Years later, Shah Bano filed another plea seeking revised maintenance in Madhya Pradesh High Court. In April 1985, in a historic judgment, the Supreme Court ruled in favour of Shah Bano and upheld the decision by the High Court stating that she was entitled to be paid for maintenance by her husband.

Islamists, having commanded the art of using street violence to their advantage once again pulled the arrow of violence and intimidation out of their quiver. Large-scale protests were launched, with Muslim fundamentalists describing the judgment as an attempt to undermine the Muslim Personal Law. The Muslim hardliners and clerics pushed the then Rajiv Gandhi government, elected in 1984, to pass the Muslim Women (Protection on Divorce Act), 1986. This law overturned the Supreme Court’s verdict in the Shah Bano case. The 1986 Muslim Women (Protection on Rights of Divorce) Act diluted the Supreme Court judgment and allowed maintenance to a divorced woman only during the period of iddat, or till 90 days after the divorce.

The Muslim Women Act in 1986, virtually pitted women’s individual rights against the rights of a religious group and the latter with their street veto power were capable of enforcing the law over a weak, minority appeasing government led by Rajiv Gandhi.

Islamists have long used street violence as a tool to impose their fundamentalist views

Narasimha Rao’s government buckled under the pressure of Islamic radicals; enacted the Places of Worship Act of 1991, to prevent Ram Janmabhoomi-like movements in future

The Ram Janmabhoomi movement in the late 1980s and early 90s was married with violence and riots as the Muslim fundamentalists took to the streets to oppose the Hindu side’s demand for the reclamation of the disputed site of the Babri structure, where they said a Ram temple existed before Mughals brought it down.

As the Ram Janmabhoomi movement was at its peak, the Islamists once again resorted to deploying violence as a strategic tool to pressurize the government into granting them concessions. Consequently, the Narasimha Rao govt at the center brought a new law with a motive to prevent Ram Janmabhoomi-like reclamation movements by Hindus in India. This law was the Places of Worship (Special Provisions) Act 1991.

The statement of objects and reasons of this act reads as, ‘An Act to prohibit conversion of any place of worship and to provide for the maintenance of the religious character of any place of worship as it existed on the 15th day of August 1947, and for matters connected therewith or incidental thereto’.
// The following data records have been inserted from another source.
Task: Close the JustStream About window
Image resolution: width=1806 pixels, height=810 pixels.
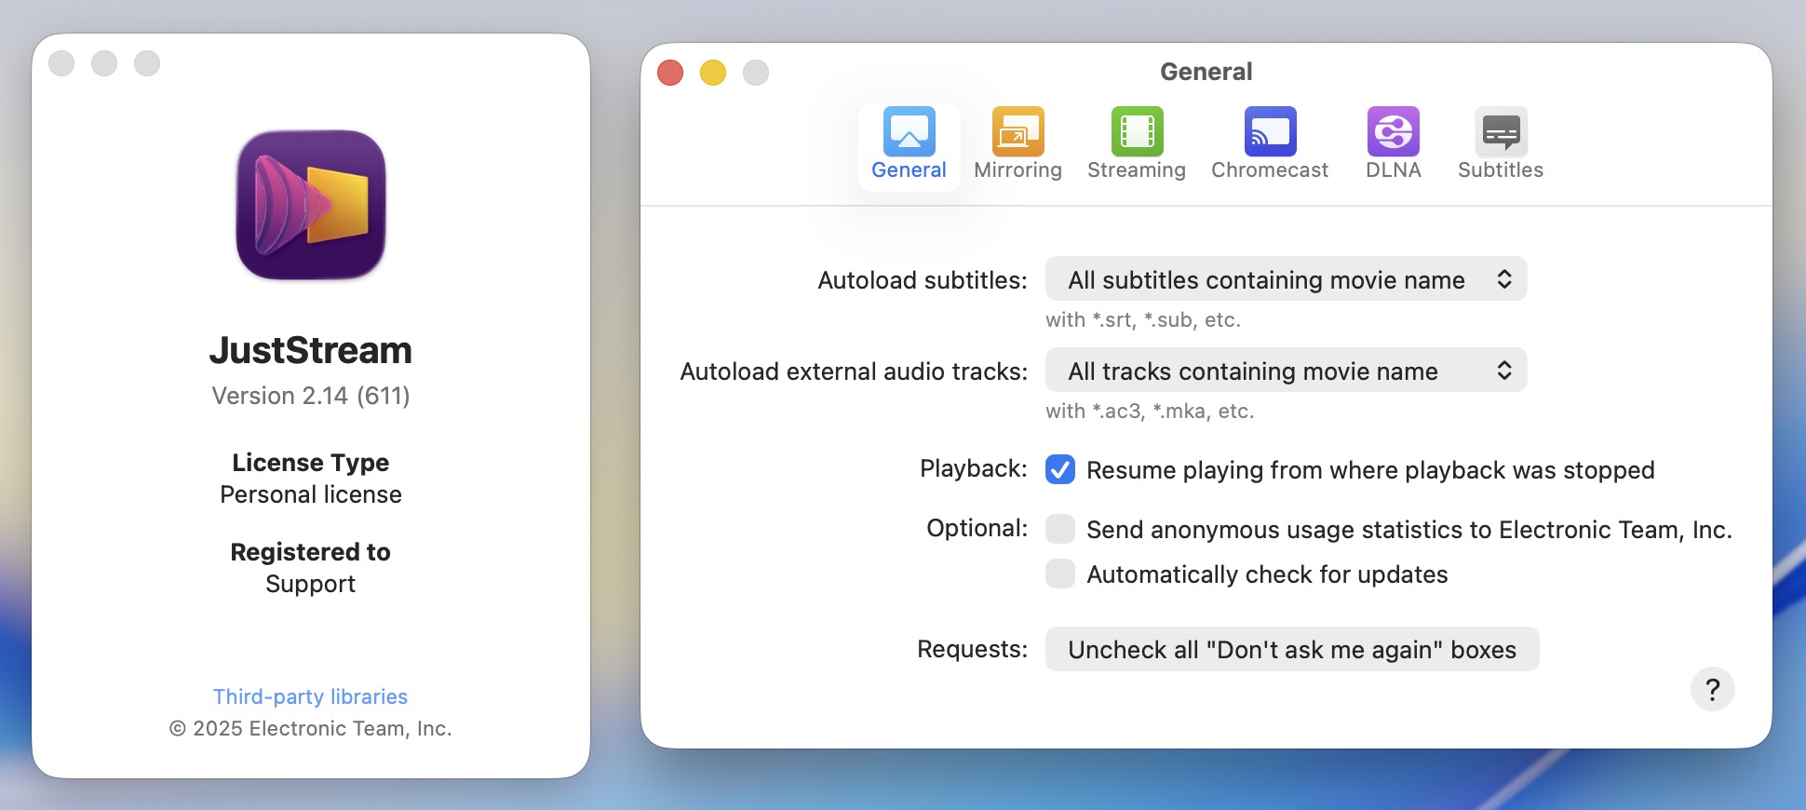Action: coord(61,63)
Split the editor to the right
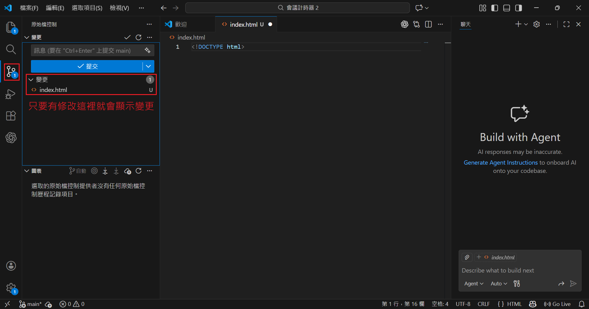Image resolution: width=589 pixels, height=309 pixels. pyautogui.click(x=429, y=25)

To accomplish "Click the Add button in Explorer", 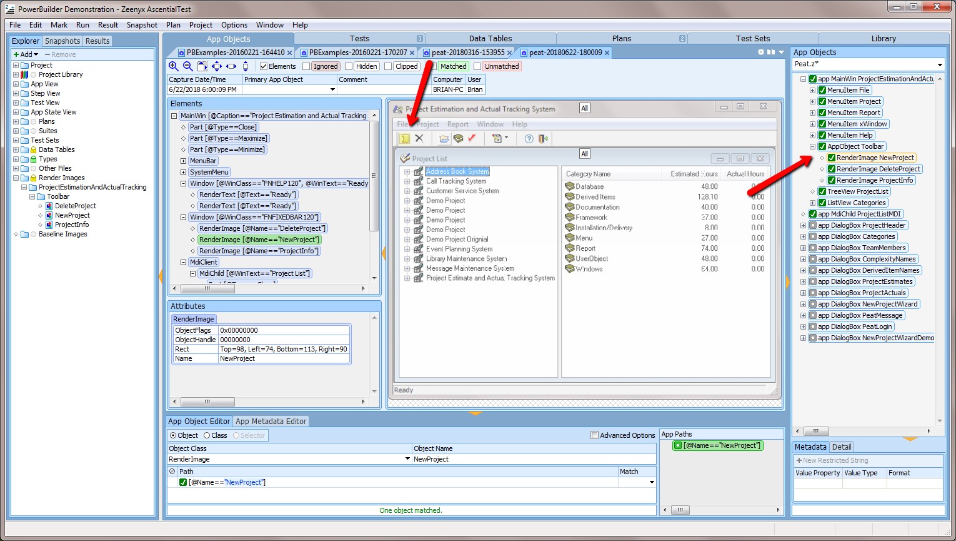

The act declares that the character of a place of worship freezes on 15 August 1947, meaning if a place of worship is a mosque as on 15 August 1947, its character is that of a mosque even if it was originally a temple. The act provides for punishment if any person changes or attempts to change the character of any place of worship of one religious denomination or section thereof into another section of the same denomination or other.

The act provides for abatement of any suits or proceedings in any courts in the country relating to disputes about the character of places of worship already pending at the time of commencement of this act. The act also prohibits any suits or proceedings that may be instituted after the commencement of this act. Ram Janmabhoomi's dispute had been excluded from the purview of this act.

Thus, with the veto of street violence, Islamists were able to secure favourable legislation from the government to ensure that there could be no Ram Janmabhoomi-like movement in the future to reclaim other occupied Hindu religious sites. Apparently, when a Shivling was discovered inside the wuzukhana of the Gyanvapi mosque, the Islamists resorted to citing provisions of the Places of Worship Act, 1991 to prevent Hindus from reclaiming their religious sites, stating that the Act says a site of worship’s religious character must remain the same as it was on August 15, 1947.